HBV: seroconversion does not improve T cell responses
The research group led by Matteo Iannacone, head of the Dynamics of Immune Responses Unit at IRCCS Ospedale San Raffaele, in collaboration with Luca Guidotti and Gilead Sciences, showed for the first time that HBV antigen clearance does not improve T cells responses in an experimental model of chronic hepatitis B.
Since patients who undergo seroconversion – defined as the antibody-mediated clearance of hepatitis B surface antigen from blood circulation – are the ones with better outcomes, scientists thought the event may be able to trigger T cells responsiveness to the virus.
Unfortunately, the results just published in the Journal of Experimental Medicine suggests that seroconversion alone – either spontaneous or mediated by antibody therapy – has minimal effects on T cell responses.
The study could have significant clinical implications, since monoclonal antibodies for chronic HBV infection are currently being tested in humans in phase I clinical trials.
The role of circulating antigens in HBV infection
Hepatitis B surface antigen, besides being present on the surface of the virion, is found in the circulation in the form of noninfectious spheres and filaments in exceptional quantities.
Detectable antigen in the blood is a hallmark of persistent HBV infection and, conversely, sustained serum antigen loss (seroconversion) is a widely accepted marker of therapeutic success.
In fact, for the virus, producing circulating antigens could serve as a way of keeping neutralizing antibodies occupied, away from the actual virions within the liver. Moreover, circulating antigens are thought not only to have a negative impact on B cell responses, but also to delete or functionally impair T cells.
Correlation, not causation
This hypothesis is supported by the observation that seroconversion is associated with an increase in the quality and vigor of HBV-specific T cell responses.
“But whether these T cell responses are actively unleashed by the antigen loss or whether antigen loss is simply a consequence of such responses is currently unknown. A causative link between antigen level and the impairment of the immune system has not been established,” explains Matteo Iannacone. “That's why we simulated what happens during seroconversion in an experimental model of the disease”
The researchers addressed this issue by using HBV replication-competent transgenic mice that are depleted of circulating HBV surface antigen via either spontaneous seroconversion or therapeutic monoclonal antibodies.
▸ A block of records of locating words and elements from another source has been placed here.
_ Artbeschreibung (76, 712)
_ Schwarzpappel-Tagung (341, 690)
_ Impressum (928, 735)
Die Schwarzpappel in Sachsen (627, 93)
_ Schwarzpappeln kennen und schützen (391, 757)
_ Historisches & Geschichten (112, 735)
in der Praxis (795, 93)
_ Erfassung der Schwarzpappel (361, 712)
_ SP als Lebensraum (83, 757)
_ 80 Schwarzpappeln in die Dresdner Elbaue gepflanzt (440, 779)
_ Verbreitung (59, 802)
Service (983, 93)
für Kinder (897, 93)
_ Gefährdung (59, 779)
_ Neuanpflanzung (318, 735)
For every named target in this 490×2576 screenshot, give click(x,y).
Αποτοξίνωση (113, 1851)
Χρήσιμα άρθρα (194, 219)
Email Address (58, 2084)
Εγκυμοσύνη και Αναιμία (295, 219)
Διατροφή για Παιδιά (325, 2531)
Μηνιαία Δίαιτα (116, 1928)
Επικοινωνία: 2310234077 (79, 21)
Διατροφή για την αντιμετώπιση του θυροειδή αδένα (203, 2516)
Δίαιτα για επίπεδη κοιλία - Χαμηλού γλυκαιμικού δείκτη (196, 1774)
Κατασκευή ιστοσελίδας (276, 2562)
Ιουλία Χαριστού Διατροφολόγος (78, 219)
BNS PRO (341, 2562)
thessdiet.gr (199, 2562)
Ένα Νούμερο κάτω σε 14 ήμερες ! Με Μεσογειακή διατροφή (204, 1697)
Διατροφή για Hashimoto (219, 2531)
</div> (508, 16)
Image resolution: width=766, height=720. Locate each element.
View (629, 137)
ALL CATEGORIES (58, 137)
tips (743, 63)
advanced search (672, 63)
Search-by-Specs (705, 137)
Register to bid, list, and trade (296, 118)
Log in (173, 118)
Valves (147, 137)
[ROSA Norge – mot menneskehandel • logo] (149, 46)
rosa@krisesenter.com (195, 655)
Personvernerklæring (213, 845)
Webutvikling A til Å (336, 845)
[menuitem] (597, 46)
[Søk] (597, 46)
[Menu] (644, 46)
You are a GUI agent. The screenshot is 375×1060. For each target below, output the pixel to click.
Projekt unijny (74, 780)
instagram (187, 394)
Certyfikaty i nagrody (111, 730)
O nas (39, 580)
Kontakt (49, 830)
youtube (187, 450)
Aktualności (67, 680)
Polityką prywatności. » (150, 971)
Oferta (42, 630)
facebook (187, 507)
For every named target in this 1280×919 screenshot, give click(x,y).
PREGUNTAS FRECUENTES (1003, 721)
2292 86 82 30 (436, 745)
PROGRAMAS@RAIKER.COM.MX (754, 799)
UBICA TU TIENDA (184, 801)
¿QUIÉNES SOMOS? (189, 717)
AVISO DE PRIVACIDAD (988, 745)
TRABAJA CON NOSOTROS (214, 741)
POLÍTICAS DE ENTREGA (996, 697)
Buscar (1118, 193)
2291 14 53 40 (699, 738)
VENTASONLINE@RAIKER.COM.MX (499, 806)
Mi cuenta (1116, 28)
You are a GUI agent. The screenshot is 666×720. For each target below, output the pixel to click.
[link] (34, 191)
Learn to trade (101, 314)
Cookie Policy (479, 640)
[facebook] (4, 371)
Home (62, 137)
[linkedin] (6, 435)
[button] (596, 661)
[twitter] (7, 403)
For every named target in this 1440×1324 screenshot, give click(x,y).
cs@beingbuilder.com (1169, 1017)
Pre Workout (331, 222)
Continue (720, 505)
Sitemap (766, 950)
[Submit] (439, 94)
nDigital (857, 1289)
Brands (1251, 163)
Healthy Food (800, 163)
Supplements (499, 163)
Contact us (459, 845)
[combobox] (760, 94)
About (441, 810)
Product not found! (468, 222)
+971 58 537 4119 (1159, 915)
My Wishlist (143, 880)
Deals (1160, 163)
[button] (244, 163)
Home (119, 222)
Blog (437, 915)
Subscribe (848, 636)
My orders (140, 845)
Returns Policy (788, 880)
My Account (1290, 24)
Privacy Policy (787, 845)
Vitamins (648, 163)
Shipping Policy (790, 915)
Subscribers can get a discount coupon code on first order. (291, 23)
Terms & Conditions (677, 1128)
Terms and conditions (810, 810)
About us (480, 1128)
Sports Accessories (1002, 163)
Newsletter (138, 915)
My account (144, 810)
“Surprisingly, we found that serum clearance of the antigen has only a minimal effect on the expansion of HBV-specific T cells. Therefore, in our experiment, seroconversion does not produce an immune response capable of exerting a therapeutic effect” concludes Iannacone.
It is therefore still unclear why the immune response is activated during the seroconversion process and further studies are needed. But the results obtained so far should inform clinical studies on monoclonal antibodies against HBV surface antigen: they could be less effective than previously thought. However, Iannacone maintains that such monoclonal antibodies “might still have the benefit of preventing the infection of new hepatocytes, significantly reducing viral load”.